Monday, February 23, 2015

Lean Is Like LEGOS: You Build It Brick By Brick

Who doesn't love LEGOS? It's fun, it's practical,'s philosophical. Approach Lean like a LEGO project: brick by brick.

"Today I want you to stop worrying about that final plan, and instead focus on just putting the next LEGO brick in the right spot. THAT'S IT." That's pretty much how you build with LEGO. One brick at a time, placed in the right place. Don't worry about the next brick. Just the brick in front of you.”  - Steve Kamb, NerdFitness

You build small, simple pieces that are easy to understand and then you assemble them in a variety of complex ways to accomplish a particular goal. When faced with a challenge that seems overwhelmingly complicated at first break it down until you can understand the pieces, then watch how they fit together - suddenly almost anything seems doable.

Building with Lego bricks is a slow progression that takes patience, especially when you have a large number of loose blocks to sort through while you are building.

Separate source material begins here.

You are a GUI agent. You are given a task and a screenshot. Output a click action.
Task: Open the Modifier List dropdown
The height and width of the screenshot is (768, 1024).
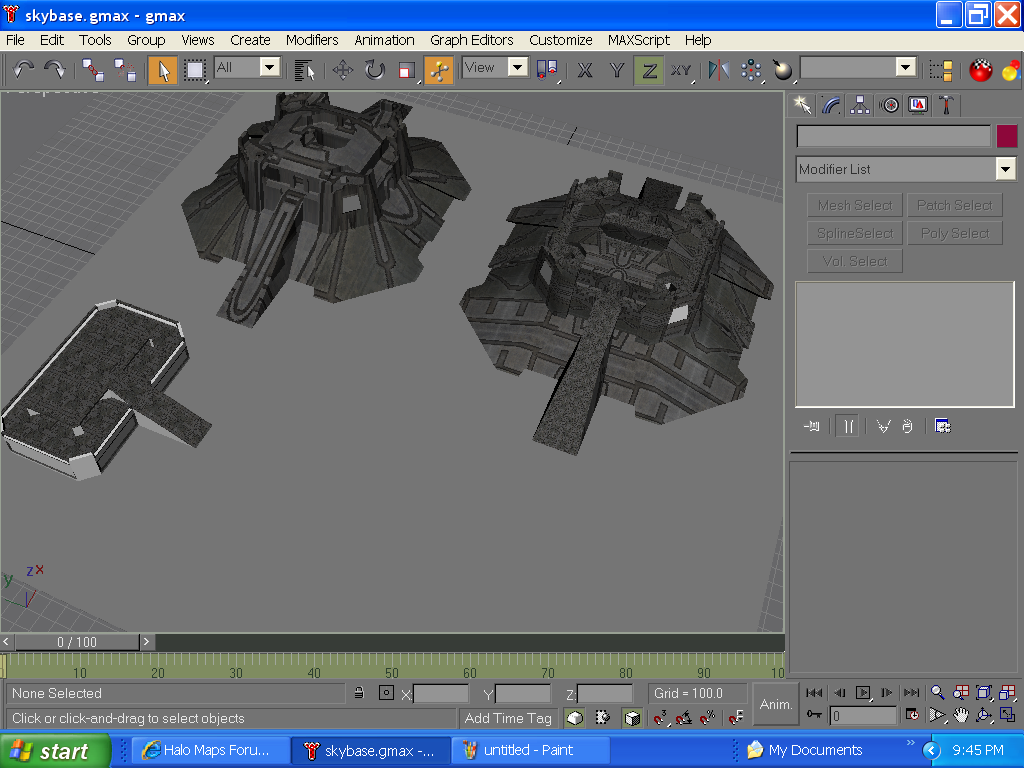[x=1005, y=169]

Trying to do too much when introducing a new process can be overwhelming. Strive to accomplish small steps over time and build on your successes.

Continuous improvement is about small changes on a daily basis to make your job easier.  Small step-by-step improvements are more effective over time than occasional kaizen bursts, and have a significantly greater impact on the organization culture - creating an environment of involvement and improvement.

Small victories tap into motivation. Achievement is fueled by making small amounts of progress, such as accomplishing a task or solving a problem. Help employees break projects, goals, and work assignments into small victories. Help them jump into an achievement cycle.

Making one small change is both rewarding to the person making the change and if communicated to others can lead to a widespread adoption of the improvement and the possibility that someone will improve on what has already been improved. There's no telling what might occur if this were the everyday habit of all team members.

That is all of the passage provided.